Write out every record in full, keeping each character exactly as it is.

☆ ☆ ☆

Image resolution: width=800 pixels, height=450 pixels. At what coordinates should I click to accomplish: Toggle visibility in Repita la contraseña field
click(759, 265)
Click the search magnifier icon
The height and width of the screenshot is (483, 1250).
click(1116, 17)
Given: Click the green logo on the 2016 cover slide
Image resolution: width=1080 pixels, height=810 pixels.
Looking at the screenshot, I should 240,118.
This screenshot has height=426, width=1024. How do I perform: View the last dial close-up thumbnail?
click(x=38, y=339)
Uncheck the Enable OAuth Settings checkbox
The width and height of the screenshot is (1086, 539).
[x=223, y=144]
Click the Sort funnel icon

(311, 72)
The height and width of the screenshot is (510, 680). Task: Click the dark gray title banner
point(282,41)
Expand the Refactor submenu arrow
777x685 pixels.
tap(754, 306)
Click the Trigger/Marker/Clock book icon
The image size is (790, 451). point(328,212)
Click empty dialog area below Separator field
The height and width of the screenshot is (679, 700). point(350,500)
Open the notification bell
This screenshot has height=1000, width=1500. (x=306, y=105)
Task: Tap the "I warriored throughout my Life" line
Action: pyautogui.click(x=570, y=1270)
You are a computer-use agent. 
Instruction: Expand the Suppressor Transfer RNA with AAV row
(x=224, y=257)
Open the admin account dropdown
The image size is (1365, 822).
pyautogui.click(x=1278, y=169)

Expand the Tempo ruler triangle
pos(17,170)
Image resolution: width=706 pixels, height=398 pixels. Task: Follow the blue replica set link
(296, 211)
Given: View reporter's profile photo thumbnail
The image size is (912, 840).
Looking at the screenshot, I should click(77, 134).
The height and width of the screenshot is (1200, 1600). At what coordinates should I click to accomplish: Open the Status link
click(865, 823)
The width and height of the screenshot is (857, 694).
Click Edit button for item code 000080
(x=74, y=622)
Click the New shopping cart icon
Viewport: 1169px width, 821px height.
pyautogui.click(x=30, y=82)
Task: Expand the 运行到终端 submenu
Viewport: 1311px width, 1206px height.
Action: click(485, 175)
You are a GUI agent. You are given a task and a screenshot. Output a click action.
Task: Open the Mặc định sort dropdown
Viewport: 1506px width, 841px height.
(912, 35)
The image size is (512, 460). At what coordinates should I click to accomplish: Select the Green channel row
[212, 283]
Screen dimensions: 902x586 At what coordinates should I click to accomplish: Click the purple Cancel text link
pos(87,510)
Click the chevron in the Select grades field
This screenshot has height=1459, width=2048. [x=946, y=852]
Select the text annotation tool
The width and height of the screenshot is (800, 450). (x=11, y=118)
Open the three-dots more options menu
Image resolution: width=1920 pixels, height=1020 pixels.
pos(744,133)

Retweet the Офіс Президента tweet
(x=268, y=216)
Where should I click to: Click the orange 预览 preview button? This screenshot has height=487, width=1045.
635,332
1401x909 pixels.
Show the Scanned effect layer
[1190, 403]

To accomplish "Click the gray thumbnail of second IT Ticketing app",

☆ ☆ ☆

WRITTEN RESPONSE:
Image resolution: width=800 pixels, height=450 pixels. At what coordinates should I click to accomplish: Toggle visibility in Repita la contraseña field
click(759, 265)
Click the search magnifier icon
The height and width of the screenshot is (483, 1250).
click(1116, 17)
Given: Click the green logo on the 2016 cover slide
Image resolution: width=1080 pixels, height=810 pixels.
Looking at the screenshot, I should 240,118.
This screenshot has height=426, width=1024. How do I perform: View the last dial close-up thumbnail?
click(x=38, y=339)
Uncheck the Enable OAuth Settings checkbox
The width and height of the screenshot is (1086, 539).
[x=223, y=144]
Click the Sort funnel icon

(311, 72)
The height and width of the screenshot is (510, 680). Task: Click the dark gray title banner
point(282,41)
Expand the Refactor submenu arrow
777x685 pixels.
tap(754, 306)
Click the Trigger/Marker/Clock book icon
The image size is (790, 451). point(328,212)
Click empty dialog area below Separator field
The height and width of the screenshot is (679, 700). point(350,500)
Open the notification bell
This screenshot has height=1000, width=1500. (x=306, y=105)
Task: Tap the "I warriored throughout my Life" line
Action: pyautogui.click(x=570, y=1270)
You are a computer-use agent. 
Instruction: Expand the Suppressor Transfer RNA with AAV row
(x=224, y=257)
Open the admin account dropdown
The image size is (1365, 822).
pyautogui.click(x=1278, y=169)

Expand the Tempo ruler triangle
pos(17,170)
Image resolution: width=706 pixels, height=398 pixels. Task: Follow the blue replica set link
(296, 211)
Given: View reporter's profile photo thumbnail
The image size is (912, 840).
Looking at the screenshot, I should click(77, 134).
The height and width of the screenshot is (1200, 1600). At what coordinates should I click to accomplish: Open the Status link
click(865, 823)
The width and height of the screenshot is (857, 694).
Click Edit button for item code 000080
(x=74, y=622)
Click the New shopping cart icon
Viewport: 1169px width, 821px height.
pyautogui.click(x=30, y=82)
Task: Expand the 运行到终端 submenu
Viewport: 1311px width, 1206px height.
Action: click(485, 175)
You are a GUI agent. You are given a task and a screenshot. Output a click action.
Task: Open the Mặc định sort dropdown
Viewport: 1506px width, 841px height.
(912, 35)
The image size is (512, 460). At what coordinates should I click to accomplish: Select the Green channel row
[212, 283]
Screen dimensions: 902x586 At what coordinates should I click to accomplish: Click the purple Cancel text link
pos(87,510)
Click the chevron in the Select grades field
This screenshot has height=1459, width=2048. [x=946, y=852]
Select the text annotation tool
The width and height of the screenshot is (800, 450). (x=11, y=118)
Open the three-dots more options menu
Image resolution: width=1920 pixels, height=1020 pixels.
pos(744,133)

Retweet the Офіс Президента tweet
(x=268, y=216)
Where should I click to: Click the orange 预览 preview button? This screenshot has height=487, width=1045.
635,332
1401x909 pixels.
Show the Scanned effect layer
[1190, 403]

To accomplish "Click the gray thumbnail of second IT Ticketing app",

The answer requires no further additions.